**GOAL OF THE EXERCISE**.
Would you give the data below back exactly as it reads?

Records from a data collection:
::::

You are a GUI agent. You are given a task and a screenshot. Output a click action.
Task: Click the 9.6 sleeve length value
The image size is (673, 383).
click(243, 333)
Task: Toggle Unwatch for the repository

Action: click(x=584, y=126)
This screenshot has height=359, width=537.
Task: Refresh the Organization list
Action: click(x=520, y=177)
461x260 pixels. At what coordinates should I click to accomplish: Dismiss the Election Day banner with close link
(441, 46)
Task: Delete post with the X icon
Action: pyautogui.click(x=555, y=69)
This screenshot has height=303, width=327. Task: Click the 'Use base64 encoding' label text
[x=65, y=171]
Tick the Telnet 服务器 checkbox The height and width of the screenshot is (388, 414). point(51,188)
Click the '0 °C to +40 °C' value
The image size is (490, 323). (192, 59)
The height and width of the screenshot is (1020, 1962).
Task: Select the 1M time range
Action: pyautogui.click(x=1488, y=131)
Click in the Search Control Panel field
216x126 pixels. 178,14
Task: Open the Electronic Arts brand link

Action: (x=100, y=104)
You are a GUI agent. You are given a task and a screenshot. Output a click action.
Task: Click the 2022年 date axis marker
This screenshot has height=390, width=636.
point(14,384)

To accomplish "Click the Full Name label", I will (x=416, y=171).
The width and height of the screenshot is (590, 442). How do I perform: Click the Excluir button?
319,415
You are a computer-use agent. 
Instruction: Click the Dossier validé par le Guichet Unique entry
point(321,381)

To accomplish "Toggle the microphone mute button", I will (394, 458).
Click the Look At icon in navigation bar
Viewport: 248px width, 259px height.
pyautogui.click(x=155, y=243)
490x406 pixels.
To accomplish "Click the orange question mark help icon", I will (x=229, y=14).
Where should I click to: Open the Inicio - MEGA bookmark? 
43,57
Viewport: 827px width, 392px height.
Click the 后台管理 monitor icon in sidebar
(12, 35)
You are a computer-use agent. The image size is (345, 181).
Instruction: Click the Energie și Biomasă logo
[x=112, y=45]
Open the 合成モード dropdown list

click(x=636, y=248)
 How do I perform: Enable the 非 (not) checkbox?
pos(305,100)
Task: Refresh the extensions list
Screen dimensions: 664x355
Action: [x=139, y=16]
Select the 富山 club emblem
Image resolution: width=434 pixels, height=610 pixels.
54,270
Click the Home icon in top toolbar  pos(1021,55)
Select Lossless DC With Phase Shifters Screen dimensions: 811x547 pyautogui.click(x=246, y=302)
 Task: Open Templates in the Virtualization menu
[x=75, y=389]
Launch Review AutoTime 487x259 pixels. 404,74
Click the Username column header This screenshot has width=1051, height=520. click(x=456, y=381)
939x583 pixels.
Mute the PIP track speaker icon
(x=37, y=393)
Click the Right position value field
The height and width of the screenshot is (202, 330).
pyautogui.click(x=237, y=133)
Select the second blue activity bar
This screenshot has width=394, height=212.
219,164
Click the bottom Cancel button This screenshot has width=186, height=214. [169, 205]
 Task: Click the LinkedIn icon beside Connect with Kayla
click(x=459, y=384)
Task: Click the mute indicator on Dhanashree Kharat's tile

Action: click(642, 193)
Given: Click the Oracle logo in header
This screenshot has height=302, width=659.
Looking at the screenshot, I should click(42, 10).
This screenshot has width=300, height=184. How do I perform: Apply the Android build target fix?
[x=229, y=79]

::::

**RESPONSE**.
You are a GUI agent. You are given a task and a screenshot. Output a click action.
Task: Click the 9.6 sleeve length value
The image size is (673, 383).
click(243, 333)
Task: Toggle Unwatch for the repository

Action: click(x=584, y=126)
This screenshot has height=359, width=537.
Task: Refresh the Organization list
Action: click(x=520, y=177)
461x260 pixels. At what coordinates should I click to accomplish: Dismiss the Election Day banner with close link
(441, 46)
Task: Delete post with the X icon
Action: pyautogui.click(x=555, y=69)
This screenshot has height=303, width=327. Task: Click the 'Use base64 encoding' label text
[x=65, y=171]
Tick the Telnet 服务器 checkbox The height and width of the screenshot is (388, 414). point(51,188)
Click the '0 °C to +40 °C' value
The image size is (490, 323). (192, 59)
The height and width of the screenshot is (1020, 1962).
Task: Select the 1M time range
Action: pyautogui.click(x=1488, y=131)
Click in the Search Control Panel field
216x126 pixels. 178,14
Task: Open the Electronic Arts brand link

Action: (x=100, y=104)
You are a GUI agent. You are given a task and a screenshot. Output a click action.
Task: Click the 2022年 date axis marker
This screenshot has height=390, width=636.
point(14,384)

To accomplish "Click the Full Name label", I will (x=416, y=171).
The width and height of the screenshot is (590, 442). How do I perform: Click the Excluir button?
319,415
You are a computer-use agent. 
Instruction: Click the Dossier validé par le Guichet Unique entry
point(321,381)

To accomplish "Toggle the microphone mute button", I will (394, 458).
Click the Look At icon in navigation bar
Viewport: 248px width, 259px height.
pyautogui.click(x=155, y=243)
490x406 pixels.
To accomplish "Click the orange question mark help icon", I will (x=229, y=14).
Where should I click to: Open the Inicio - MEGA bookmark? 
43,57
Viewport: 827px width, 392px height.
Click the 后台管理 monitor icon in sidebar
(12, 35)
You are a computer-use agent. The image size is (345, 181).
Instruction: Click the Energie și Biomasă logo
[x=112, y=45]
Open the 合成モード dropdown list

click(x=636, y=248)
 How do I perform: Enable the 非 (not) checkbox?
pos(305,100)
Task: Refresh the extensions list
Screen dimensions: 664x355
Action: [x=139, y=16]
Select the 富山 club emblem
Image resolution: width=434 pixels, height=610 pixels.
54,270
Click the Home icon in top toolbar  pos(1021,55)
Select Lossless DC With Phase Shifters Screen dimensions: 811x547 pyautogui.click(x=246, y=302)
 Task: Open Templates in the Virtualization menu
[x=75, y=389]
Launch Review AutoTime 487x259 pixels. 404,74
Click the Username column header This screenshot has width=1051, height=520. click(x=456, y=381)
939x583 pixels.
Mute the PIP track speaker icon
(x=37, y=393)
Click the Right position value field
The height and width of the screenshot is (202, 330).
pyautogui.click(x=237, y=133)
Select the second blue activity bar
This screenshot has width=394, height=212.
219,164
Click the bottom Cancel button This screenshot has width=186, height=214. [169, 205]
 Task: Click the LinkedIn icon beside Connect with Kayla
click(x=459, y=384)
Task: Click the mute indicator on Dhanashree Kharat's tile

Action: click(642, 193)
Given: Click the Oracle logo in header
This screenshot has height=302, width=659.
Looking at the screenshot, I should click(42, 10).
This screenshot has width=300, height=184. How do I perform: Apply the Android build target fix?
[x=229, y=79]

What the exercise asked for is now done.